> _Given records_:
- Opening Delimiter -
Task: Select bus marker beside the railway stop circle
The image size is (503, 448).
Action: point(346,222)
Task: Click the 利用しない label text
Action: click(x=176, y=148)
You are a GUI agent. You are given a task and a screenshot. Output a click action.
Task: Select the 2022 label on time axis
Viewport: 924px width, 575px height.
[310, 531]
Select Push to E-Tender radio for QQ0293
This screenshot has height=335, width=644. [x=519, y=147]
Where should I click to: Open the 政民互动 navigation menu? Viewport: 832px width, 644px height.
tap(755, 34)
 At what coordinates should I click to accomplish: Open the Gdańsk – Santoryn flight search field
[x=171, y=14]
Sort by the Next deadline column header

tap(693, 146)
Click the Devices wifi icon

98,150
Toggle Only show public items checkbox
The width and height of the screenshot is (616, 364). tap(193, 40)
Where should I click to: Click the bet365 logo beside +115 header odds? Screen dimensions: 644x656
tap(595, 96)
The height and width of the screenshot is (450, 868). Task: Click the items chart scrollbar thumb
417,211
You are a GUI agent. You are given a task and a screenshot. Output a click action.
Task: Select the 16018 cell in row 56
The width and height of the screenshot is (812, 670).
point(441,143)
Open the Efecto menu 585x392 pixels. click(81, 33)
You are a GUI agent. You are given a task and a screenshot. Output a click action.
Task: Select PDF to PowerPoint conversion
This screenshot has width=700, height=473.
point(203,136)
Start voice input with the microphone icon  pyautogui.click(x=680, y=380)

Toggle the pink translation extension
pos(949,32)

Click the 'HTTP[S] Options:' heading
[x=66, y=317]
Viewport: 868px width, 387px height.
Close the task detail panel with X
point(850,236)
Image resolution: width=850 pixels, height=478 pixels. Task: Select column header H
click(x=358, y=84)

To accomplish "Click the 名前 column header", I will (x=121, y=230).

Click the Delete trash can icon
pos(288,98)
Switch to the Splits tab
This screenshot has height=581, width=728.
- Closing Delimiter -
> _Problem to work on_: Up to the line containing "Click the Devices wifi icon", skip everything; from that line through the last line above, return each line exactly.

> _Your response_:
Click the Devices wifi icon

98,150
Toggle Only show public items checkbox
The width and height of the screenshot is (616, 364). tap(193, 40)
Where should I click to: Click the bet365 logo beside +115 header odds? Screen dimensions: 644x656
tap(595, 96)
The height and width of the screenshot is (450, 868). Task: Click the items chart scrollbar thumb
417,211
You are a GUI agent. You are given a task and a screenshot. Output a click action.
Task: Select the 16018 cell in row 56
The width and height of the screenshot is (812, 670).
point(441,143)
Open the Efecto menu 585x392 pixels. click(81, 33)
You are a GUI agent. You are given a task and a screenshot. Output a click action.
Task: Select PDF to PowerPoint conversion
This screenshot has width=700, height=473.
point(203,136)
Start voice input with the microphone icon  pyautogui.click(x=680, y=380)

Toggle the pink translation extension
pos(949,32)

Click the 'HTTP[S] Options:' heading
[x=66, y=317]
Viewport: 868px width, 387px height.
Close the task detail panel with X
point(850,236)
Image resolution: width=850 pixels, height=478 pixels. Task: Select column header H
click(x=358, y=84)

To accomplish "Click the 名前 column header", I will (x=121, y=230).

Click the Delete trash can icon
pos(288,98)
Switch to the Splits tab
This screenshot has height=581, width=728.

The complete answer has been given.